Leetcode #1547: Minimum Cost to Cut a Stick
In this guide, we solve Leetcode #1547 Minimum Cost to Cut a Stick in Python and focus on the core idea that makes the solution efficient.
You will see the intuition, the step-by-step method, and a clean Python implementation you can use in interviews.

Problem Statement
Given a wooden stick of length n units. The stick is labelled from 0 to n.
Quick Facts
- Difficulty: Hard
- Premium: No
- Tags: Array, Dynamic Programming, Sorting
Intuition
The problem breaks into overlapping subproblems, so caching results prevents exponential repetition.
A carefully chosen DP state captures exactly what we need to build the final answer.
Approach
Define the DP state and recurrence, then compute states in the correct order.

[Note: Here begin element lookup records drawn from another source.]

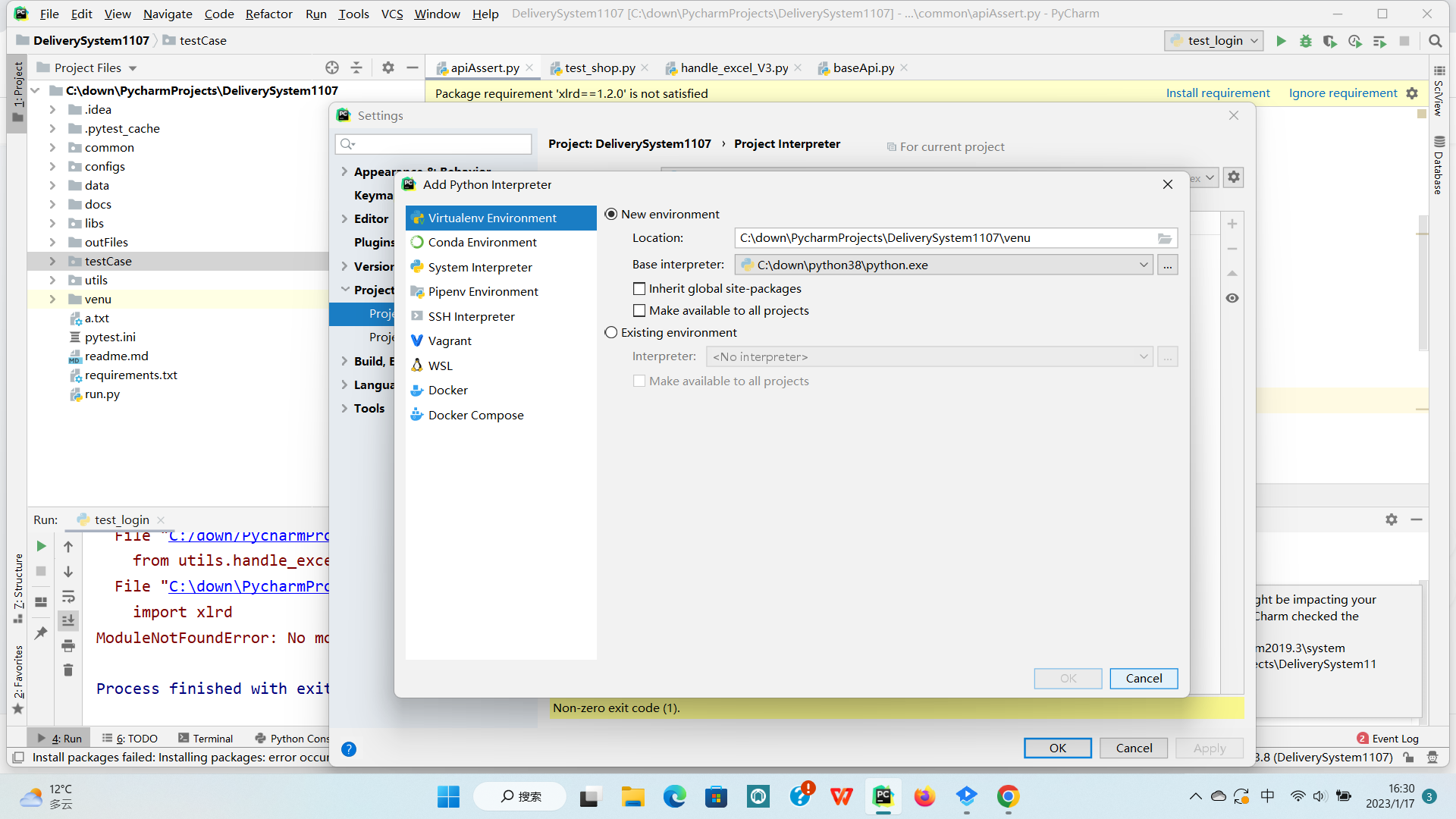This screenshot has width=1456, height=819.
Task: Click the trash icon to clear run output
Action: 68,670
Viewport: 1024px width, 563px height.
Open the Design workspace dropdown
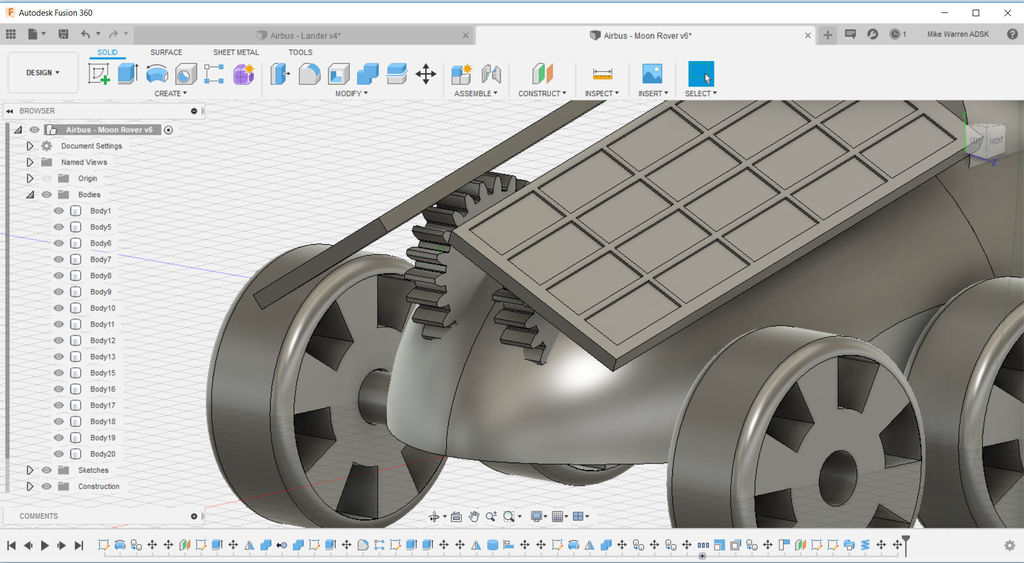click(x=43, y=73)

Optionally compress space once the recurrence is clear.
Steps:
- Choose a DP state definition.
- Write the recurrence and base cases.
- Compute states in the correct order.
Example
Input: n = 7, cuts = [1,3,4,5]
Output: 16
Explanation: Using cuts order = [1, 3, 4, 5] as in the input leads to the following scenario:
The first cut is done to a rod of length 7 so the cost is 7. The second cut is done to a rod of length 6 (i.e. the second part of the first cut), the third is done to a rod of length 4 and the last cut is to a rod of length 3. The total cost is 7 + 6 + 4 + 3 = 20.
Rearranging the cuts to be [3, 5, 1, 4] for example will lead to a scenario with total cost = 16 (as shown in the example photo 7 + 4 + 3 + 2 = 16).
Python Solution
class Solution:
def minCost(self, n: int, cuts: List[int]) -> int:
cuts.extend([0, n])
cuts.sort()
m = len(cuts)
f = [[0] * m for _ in range(m)]
for l in range(2, m):
for i in range(m - l):
j = i + l
f[i][j] = inf
for k in range(i + 1, j):
f[i][j] = min(f[i][j], f[i][k] + f[k][j] + cuts[j] - cuts[i])
return f[0][-1]
Complexity
The time complexity is , and the space complexity is . The space complexity is .
Edge Cases and Pitfalls
Watch for boundary values, empty inputs, and duplicate values where applicable. If the problem involves ordering or constraints, confirm the invariant is preserved at every step.
Summary
This Python solution focuses on the essential structure of the problem and keeps the implementation interview-friendly while meeting the constraints.